Antes da Veakey Labs, houve basquetebol, explicações particulares, um ano a ensinar tecnologia durante a Covid, substituições num centro de formação em Genebra, um verão numa escola secundária. Mais de 480 adolescentes acompanhados no total, em todos os contextos de ensino. Transmitir conhecimento veio bem antes do código.
A tecnologia foi-se juntando pouco a pouco: infraestrutura, programação, até um bot de Discord ligado a um motor de busca e a uma IA, construído com os meus alunos.
E depois houve aquela paragem de autocarro, à espera que as crianças entrassem no autocarro para ir esquiar. Ao meu lado, alguém que queria recomeçar tudo: depois de uma carreira na rádio, rumo ao código. Três sessões de duas a três horas depois, essa pessoa já programava sozinha. Docker, .NET Core, Angular: uma primeira sessão que terminou às 23h sem resolver um bug básico de base de dados, e depois a seguinte em que tudo se desbloqueou. Não porque tivesse talento à partida.

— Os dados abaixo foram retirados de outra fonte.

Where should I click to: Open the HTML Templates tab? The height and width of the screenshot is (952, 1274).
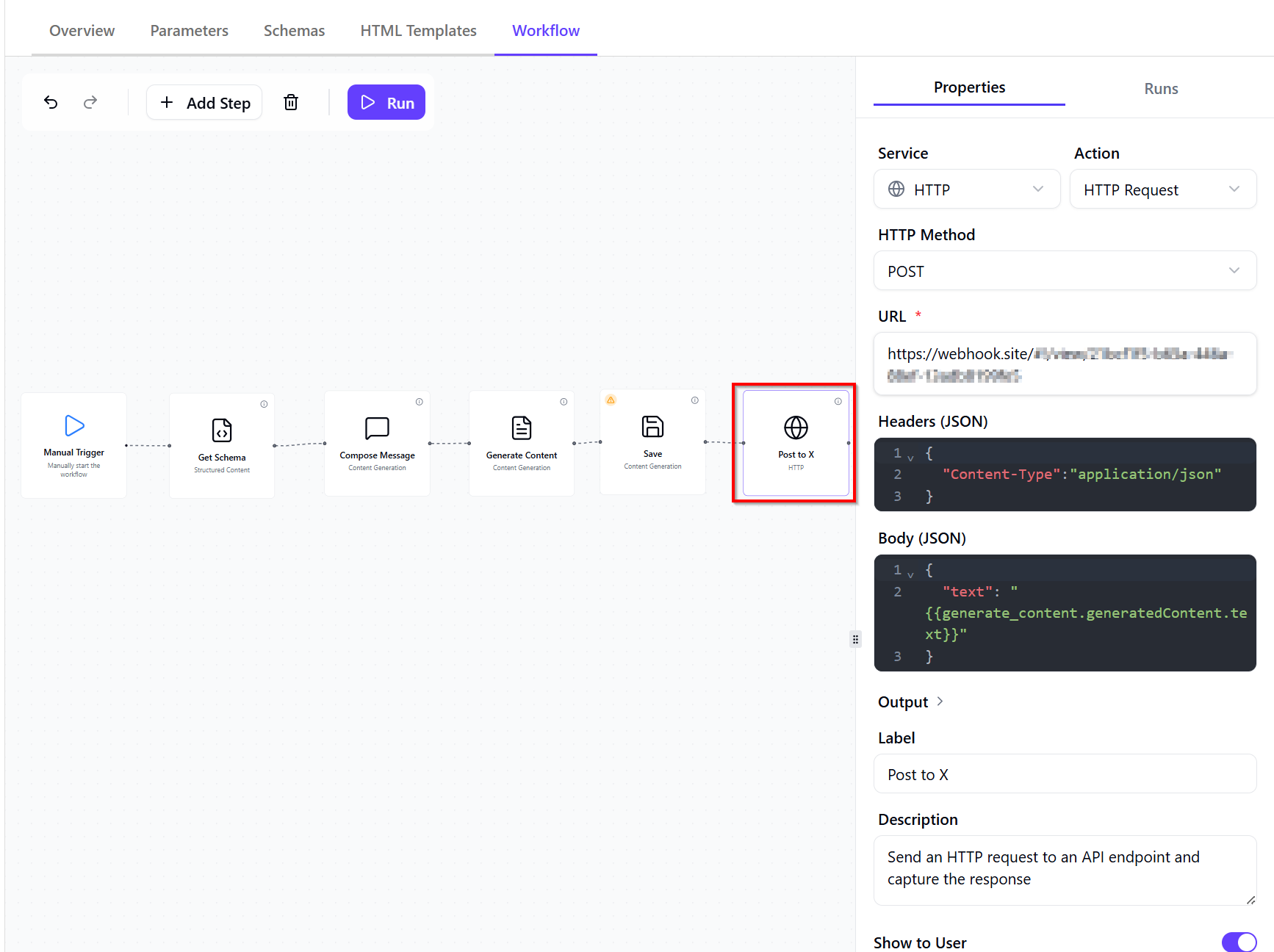pyautogui.click(x=418, y=31)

Porque avançámos ao seu ritmo, num projeto verdadeiro, não num exercício.
O clique é sempre o mesmo, quer seja num campo de basquetebol quer em frente a um terminal: acontece quando deixamos de seguir uma aula e começamos a construir algo nosso.
Aprender depende de muita coisa: do contexto, do estado de espírito do dia, e sobretudo do ritmo de cada um — uma criança de 8 anos não aprende como um adulto que recomeça tudo. É por isso que os grupos são pequenos: para ter disponibilidade suficiente para transmitir de forma diferente consoante a pessoa à minha frente, e não repetir a mesma aula para todos.
A Veakey Labs Academy é essa convicção posta em prática: pequenos grupos, ritmo humano, projetos concretos, quer tenhas 8 anos e vontade de programar o teu primeiro jogo, quer queiras recomeçar tudo, como aquela pessoa na paragem de autocarro.